_Domande di studio_
**a.** Ritrascrivi fedelmente il passo del testo sulle Grandi Dimissioni che comincia con "Secondo la ricerca, la" e termina con "di scelta, l’autorealizzazione.".
**b.** Prosegui il testo sulle Grandi Dimissioni, riprendendo subito dopo la sua ultima frase.

_Testo da analizzare_
-------------------------

Il fenomeno delle Grandi Dimissioni colpisce in particolare giovani e donne, ma riguarda i lavoratori italiani in generale. Lo studio di Unicusano infatti certifica che ben 9 italiani su 10 hanno manifestato profonda insofferenza per il proprio lavoro, decidendo nel 43% dei casi di abbandonarlo. Tra loro, il 97% delle persone non prevedeva alcun “piano B”, per cui non stava lasciando con un altro contratto di lavoro già in tasca.

I motivi delle dimissioni

Secondo la ricerca, la principale motivazione dietro le dimissioni è il mancato equilibrio psico-professionale, con uno sbilanciamento troppo marcato per la dimensione lavorativa. Tra i 25 milioni di occupati in Italia, solo l’11% (circa 3 milioni di persone) afferma di aver raggiunto tale equilibrio. Non è un caso che quasi 5 italiani su 10 abbiano sperimentato il burnout, ossia uno stato di esaurimento nervoso a livello fisico, mentale ed emotivo causato da una serie di fattori legati proprio al lavoro. Un problema accentuato in epoca post-Covid, quando molte persone hanno scoperto che c’è una vita oltre l’ufficio e hanno rivendicato spazio e tempo per la vita, le passioni, i talenti, le aspirazioni, gli affetti, la libertà di scelta, l’autorealizzazione.

-------------------------

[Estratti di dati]
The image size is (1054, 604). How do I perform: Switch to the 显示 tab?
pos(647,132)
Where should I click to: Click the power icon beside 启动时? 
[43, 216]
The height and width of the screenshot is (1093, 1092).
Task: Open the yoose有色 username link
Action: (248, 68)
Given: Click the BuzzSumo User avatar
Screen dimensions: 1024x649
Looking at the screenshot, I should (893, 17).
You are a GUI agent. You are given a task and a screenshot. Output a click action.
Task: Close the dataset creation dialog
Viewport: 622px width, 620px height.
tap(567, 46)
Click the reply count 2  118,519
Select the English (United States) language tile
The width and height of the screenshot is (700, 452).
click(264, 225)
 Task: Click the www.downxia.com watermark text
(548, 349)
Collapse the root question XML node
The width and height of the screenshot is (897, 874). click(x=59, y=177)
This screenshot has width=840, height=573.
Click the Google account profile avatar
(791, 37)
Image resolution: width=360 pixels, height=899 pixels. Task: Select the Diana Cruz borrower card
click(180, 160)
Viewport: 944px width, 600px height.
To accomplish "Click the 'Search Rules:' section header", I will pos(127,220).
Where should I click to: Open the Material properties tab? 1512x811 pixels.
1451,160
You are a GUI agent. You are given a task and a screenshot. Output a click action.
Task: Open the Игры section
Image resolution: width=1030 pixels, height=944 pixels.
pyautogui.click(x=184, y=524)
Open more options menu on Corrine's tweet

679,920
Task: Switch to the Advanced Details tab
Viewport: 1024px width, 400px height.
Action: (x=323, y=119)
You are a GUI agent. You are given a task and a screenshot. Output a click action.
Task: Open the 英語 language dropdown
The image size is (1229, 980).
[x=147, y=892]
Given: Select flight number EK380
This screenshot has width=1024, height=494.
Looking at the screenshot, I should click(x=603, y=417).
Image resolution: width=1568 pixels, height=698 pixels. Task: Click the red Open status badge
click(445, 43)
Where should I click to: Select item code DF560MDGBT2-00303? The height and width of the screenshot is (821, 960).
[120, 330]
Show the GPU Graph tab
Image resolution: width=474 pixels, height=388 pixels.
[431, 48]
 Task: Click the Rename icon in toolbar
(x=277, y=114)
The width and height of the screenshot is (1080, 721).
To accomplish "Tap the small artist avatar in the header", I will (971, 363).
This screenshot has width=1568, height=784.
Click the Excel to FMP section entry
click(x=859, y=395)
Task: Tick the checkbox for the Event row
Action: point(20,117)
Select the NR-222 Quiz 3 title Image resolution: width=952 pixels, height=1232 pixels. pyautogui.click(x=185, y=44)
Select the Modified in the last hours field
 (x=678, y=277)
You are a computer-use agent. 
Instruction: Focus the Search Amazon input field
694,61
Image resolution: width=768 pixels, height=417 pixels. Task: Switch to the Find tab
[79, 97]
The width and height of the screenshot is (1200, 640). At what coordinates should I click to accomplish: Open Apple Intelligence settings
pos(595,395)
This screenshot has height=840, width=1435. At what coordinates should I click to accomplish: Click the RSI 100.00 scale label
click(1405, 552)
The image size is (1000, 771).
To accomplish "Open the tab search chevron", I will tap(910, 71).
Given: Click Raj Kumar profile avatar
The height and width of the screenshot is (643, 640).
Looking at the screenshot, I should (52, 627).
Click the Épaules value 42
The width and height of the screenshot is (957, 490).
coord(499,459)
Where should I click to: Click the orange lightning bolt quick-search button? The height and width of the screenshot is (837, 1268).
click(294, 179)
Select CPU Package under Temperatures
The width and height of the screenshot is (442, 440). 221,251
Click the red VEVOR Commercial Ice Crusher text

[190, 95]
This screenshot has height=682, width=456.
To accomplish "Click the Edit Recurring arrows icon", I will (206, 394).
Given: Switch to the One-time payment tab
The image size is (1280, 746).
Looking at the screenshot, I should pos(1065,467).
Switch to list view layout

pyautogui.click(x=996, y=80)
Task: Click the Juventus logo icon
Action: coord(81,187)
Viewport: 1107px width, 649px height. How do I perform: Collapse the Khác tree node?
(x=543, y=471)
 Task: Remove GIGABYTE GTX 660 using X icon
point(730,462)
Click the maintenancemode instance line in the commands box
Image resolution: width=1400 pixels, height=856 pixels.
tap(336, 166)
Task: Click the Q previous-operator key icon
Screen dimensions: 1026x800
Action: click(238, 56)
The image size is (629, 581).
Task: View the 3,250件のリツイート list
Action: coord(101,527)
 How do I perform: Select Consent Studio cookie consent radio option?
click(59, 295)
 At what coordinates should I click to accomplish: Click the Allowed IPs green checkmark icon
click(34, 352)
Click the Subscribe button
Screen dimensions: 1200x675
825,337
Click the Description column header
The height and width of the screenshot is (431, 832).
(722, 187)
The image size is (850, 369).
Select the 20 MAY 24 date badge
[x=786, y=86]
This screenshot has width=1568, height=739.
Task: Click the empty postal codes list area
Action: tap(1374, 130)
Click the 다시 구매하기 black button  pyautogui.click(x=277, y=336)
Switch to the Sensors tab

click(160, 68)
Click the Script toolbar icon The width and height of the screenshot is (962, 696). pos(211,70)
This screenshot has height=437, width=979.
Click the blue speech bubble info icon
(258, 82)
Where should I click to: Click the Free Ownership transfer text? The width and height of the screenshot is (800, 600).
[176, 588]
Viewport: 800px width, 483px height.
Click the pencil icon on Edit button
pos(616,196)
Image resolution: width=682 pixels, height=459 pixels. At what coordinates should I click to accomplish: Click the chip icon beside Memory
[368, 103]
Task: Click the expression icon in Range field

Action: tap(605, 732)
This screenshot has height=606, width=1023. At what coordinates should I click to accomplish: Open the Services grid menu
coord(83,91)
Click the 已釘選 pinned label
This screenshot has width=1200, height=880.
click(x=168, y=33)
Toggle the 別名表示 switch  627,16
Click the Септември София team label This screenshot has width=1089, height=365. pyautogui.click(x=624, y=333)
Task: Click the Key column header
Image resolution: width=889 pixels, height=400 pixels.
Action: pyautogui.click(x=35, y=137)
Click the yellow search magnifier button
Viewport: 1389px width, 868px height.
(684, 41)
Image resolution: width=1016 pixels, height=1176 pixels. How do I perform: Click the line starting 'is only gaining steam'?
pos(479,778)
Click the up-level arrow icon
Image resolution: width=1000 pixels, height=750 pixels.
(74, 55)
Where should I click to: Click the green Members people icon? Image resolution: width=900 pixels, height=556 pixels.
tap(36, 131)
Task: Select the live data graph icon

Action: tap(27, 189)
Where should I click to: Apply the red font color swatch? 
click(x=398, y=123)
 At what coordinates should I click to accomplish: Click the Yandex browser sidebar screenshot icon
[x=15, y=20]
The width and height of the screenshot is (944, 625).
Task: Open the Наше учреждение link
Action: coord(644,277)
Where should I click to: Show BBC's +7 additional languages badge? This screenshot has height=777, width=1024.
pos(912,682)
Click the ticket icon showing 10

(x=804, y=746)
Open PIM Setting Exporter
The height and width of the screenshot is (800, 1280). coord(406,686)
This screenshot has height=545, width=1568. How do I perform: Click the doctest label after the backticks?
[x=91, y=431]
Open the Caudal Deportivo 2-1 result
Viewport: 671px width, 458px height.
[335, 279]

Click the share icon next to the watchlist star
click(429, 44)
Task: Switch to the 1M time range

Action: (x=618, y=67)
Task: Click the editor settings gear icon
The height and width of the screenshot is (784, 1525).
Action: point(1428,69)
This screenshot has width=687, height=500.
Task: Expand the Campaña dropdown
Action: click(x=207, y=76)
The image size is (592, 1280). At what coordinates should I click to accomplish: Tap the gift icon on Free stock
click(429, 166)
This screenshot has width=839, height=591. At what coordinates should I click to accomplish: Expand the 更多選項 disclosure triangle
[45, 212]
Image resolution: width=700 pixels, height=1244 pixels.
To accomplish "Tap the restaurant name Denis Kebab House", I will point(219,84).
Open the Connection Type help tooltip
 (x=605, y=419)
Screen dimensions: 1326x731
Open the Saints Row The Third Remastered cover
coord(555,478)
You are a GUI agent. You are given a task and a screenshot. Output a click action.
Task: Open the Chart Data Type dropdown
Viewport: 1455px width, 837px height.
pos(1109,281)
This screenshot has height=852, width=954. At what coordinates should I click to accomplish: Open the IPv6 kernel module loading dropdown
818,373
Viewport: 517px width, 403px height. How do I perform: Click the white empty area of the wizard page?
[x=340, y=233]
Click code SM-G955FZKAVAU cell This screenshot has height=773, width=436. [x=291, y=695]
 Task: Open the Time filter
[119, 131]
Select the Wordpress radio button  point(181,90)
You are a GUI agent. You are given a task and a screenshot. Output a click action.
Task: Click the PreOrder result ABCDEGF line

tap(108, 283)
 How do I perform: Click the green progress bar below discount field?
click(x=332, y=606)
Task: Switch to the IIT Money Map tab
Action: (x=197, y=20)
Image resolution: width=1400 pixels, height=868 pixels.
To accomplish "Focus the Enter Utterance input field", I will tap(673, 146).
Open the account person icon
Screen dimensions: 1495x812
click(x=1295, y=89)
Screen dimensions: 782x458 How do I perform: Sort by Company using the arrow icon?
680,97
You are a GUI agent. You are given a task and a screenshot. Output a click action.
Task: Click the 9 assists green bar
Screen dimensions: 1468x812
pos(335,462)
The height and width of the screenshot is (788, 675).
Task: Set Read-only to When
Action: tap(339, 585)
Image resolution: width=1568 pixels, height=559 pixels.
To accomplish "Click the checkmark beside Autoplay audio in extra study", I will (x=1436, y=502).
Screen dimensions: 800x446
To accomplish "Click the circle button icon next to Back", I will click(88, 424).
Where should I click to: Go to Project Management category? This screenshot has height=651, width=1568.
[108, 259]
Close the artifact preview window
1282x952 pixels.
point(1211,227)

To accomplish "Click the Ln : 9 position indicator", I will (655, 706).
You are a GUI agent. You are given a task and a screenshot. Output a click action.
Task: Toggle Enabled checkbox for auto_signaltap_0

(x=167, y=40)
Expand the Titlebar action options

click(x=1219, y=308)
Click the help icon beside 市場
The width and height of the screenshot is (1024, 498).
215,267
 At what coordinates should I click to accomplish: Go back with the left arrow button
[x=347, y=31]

-------------------------

_Risposte all'esercizio_
**a.**
Secondo la ricerca, la principale motivazione dietro le dimissioni è il mancato equilibrio psico-professionale, con uno sbilanciamento troppo marcato per la dimensione lavorativa. Tra i 25 milioni di occupati in Italia, solo l’11% (circa 3 milioni di persone) afferma di aver raggiunto tale equilibrio. Non è un caso che quasi 5 italiani su 10 abbiano sperimentato il burnout, ossia uno stato di esaurimento nervoso a livello fisico, mentale ed emotivo causato da una serie di fattori legati proprio al lavoro. Un problema accentuato in epoca post-Covid, quando molte persone hanno scoperto che c’è una vita oltre l’ufficio e hanno rivendicato spazio e tempo per la vita, le passioni, i talenti, le aspirazioni, gli affetti, la libertà di scelta, l’autorealizzazione.

**b.**
A cercarli sono soprattutto i giovani, ribattezzati dagli economisti flow generation: giovani  dal futuro incerto, figli della crisi, lontani dal concetto di lavoro a tempo indeterminato, in balìa delle nuove professioni e con un’identità mutevole a seconda delle esigenze e delle sfide del futuro digitalizzato.

Altre motivazioni che spingono a lasciare un lavoro sono l’insoddisfazione personale, la ricerca di migliori condizioni economiche, il desiderio di una maggiore flessibilità nell’organizzazione dell’orario di lavoro, la rottura dei rapporti interpersonali con i colleghi.

Non solo dimissioni: quiet quitting e job creeping

Oltre alle Grandi Dimissioni, secondo Unicusano nel nostro paese sono esplosi anche altri due fenomeni preoccupanti: quiet quitting e job creeping. Nel quiet quitting, oltre 2 milioni di lavoratori si limitano a fare lo stretto necessario, non sentono valorizzati i propri talenti, non sono coinvolti emotivamente nell’attività lavorativa, non credono nei valori, messaggi, prodotti e servizi dell’azienda. Il job creeping colpisce il 6% delle persone schiacciate dal peso del lavoro a tal punto da fondere insieme le due sfere, lavorativa e privata.